Hereditary Hemorrhagic Telengiectasia (HHT), an autosomal dominant (AD) disease, causes vascular malformations (telengiectasias), mainly on the skin, mucous membranes, lungs, liver and the brain. This leads to recurrent hemorrhages causing varying degrees of morbidity. The two main subtypes characterized by different genetic abnormalities are HHT-1 and HHT-2, defects of which are found on chromosome 9 (9q33–34) in the gene encoding Endoglin, and chromosome 12 (12q13) in the gene encoding Activin Receptor Like Kinase-1 (ACVRLI) respectively. Both gene products are members of the Transforming Growth Factor-Beta (TGF-×) receptor family, and are involved in regulation of angiogenesis. There is variable degree of penetrance leading to variations in disease phenotype.
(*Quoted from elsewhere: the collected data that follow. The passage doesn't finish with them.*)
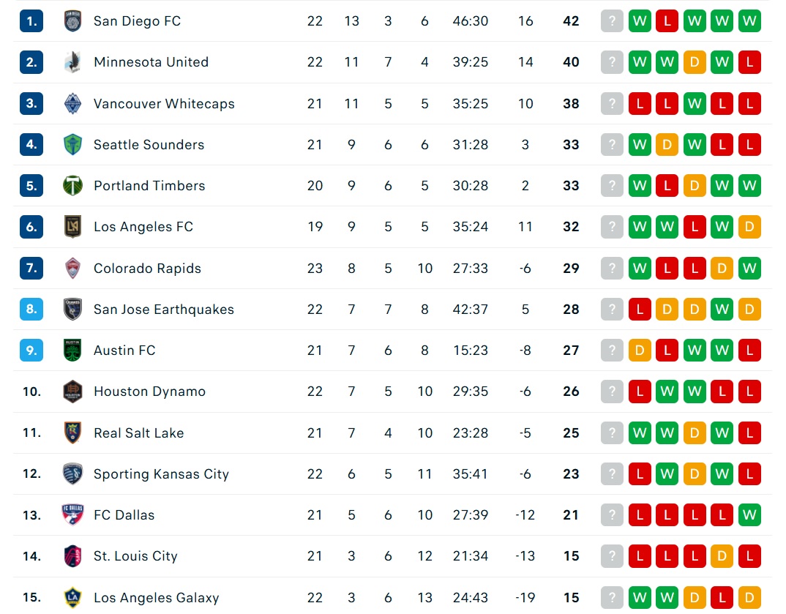Click the Seattle Sounders badge icon

(72, 145)
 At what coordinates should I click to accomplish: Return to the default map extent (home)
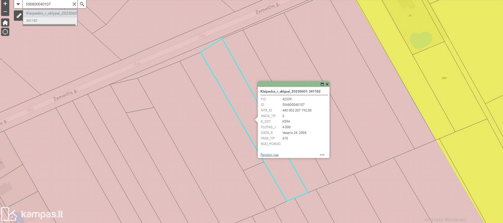(5, 23)
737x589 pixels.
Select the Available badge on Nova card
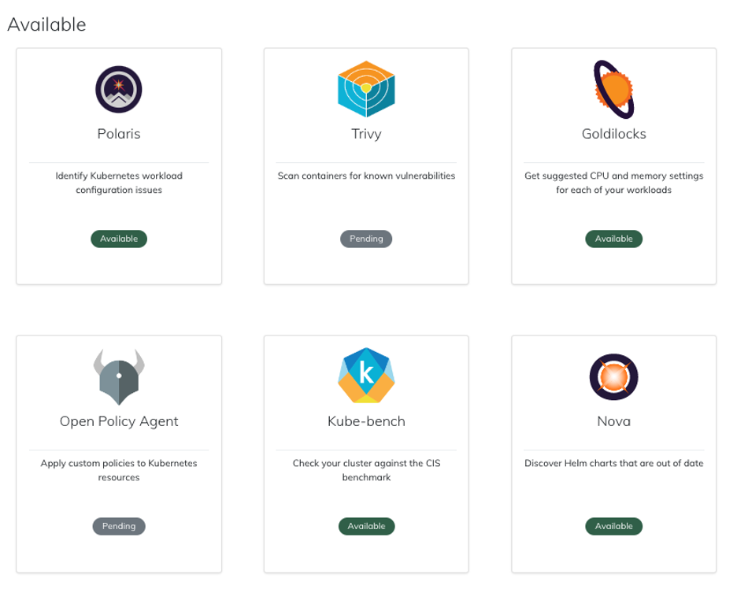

A 33 years old man who presented with recurrent epistaxis and joint pains involving the wrist, fingers and ankles was diagnosed initially with Rheumatoid Arthritis (RA) and started on therapy with Prednisone and Hydroxychloroquine. His symptoms quickly resolved except for the epistaxis. A year later, while still on Prednisone, he developed worsening shortness of breath with a declining functional status over a few months. Computed tomography (CT) of the chest revealed extensive areas of abnormality predominantly located in the posterior segments of the lower lobes bilaterally, described as interstitial thickening, honeycombing with traction bronchiectasis suggestive of alveolar fibrosis. A right lower lobe AVM was also seen which was coiled successfully. 6 years later during a workup for an acute decline in respiratory status another AVM was found and coiled in the left upper lobe, while his parenchymal disease remained unchanged. He was continued on Prednisone throughout this time. Genetic testing revealed an Endoglin gene abnormality (HHT-1). Parental testing did not show any genetic abnormality. Attempts at reducing the dose of Prednisone was unsuccessful, resulting in worsening respiratory status, new areas of ground glass opacities on CT imaging and increased oxygen requirement at rest. Spirometry over an 8 year period showed a steady decline with severe restrictive defect although lung parenchyma on CT scan remains stable. During this time, while maintained on Prednisone patient has not had any other organ involvement. He does not have any skin or mucus membrane abnormalities. Based on his current clinical condition requiring 4 liters/ minute nasal canula oxygen flow at rest and progressive decline in lung function patient has been referred for lung transplantation.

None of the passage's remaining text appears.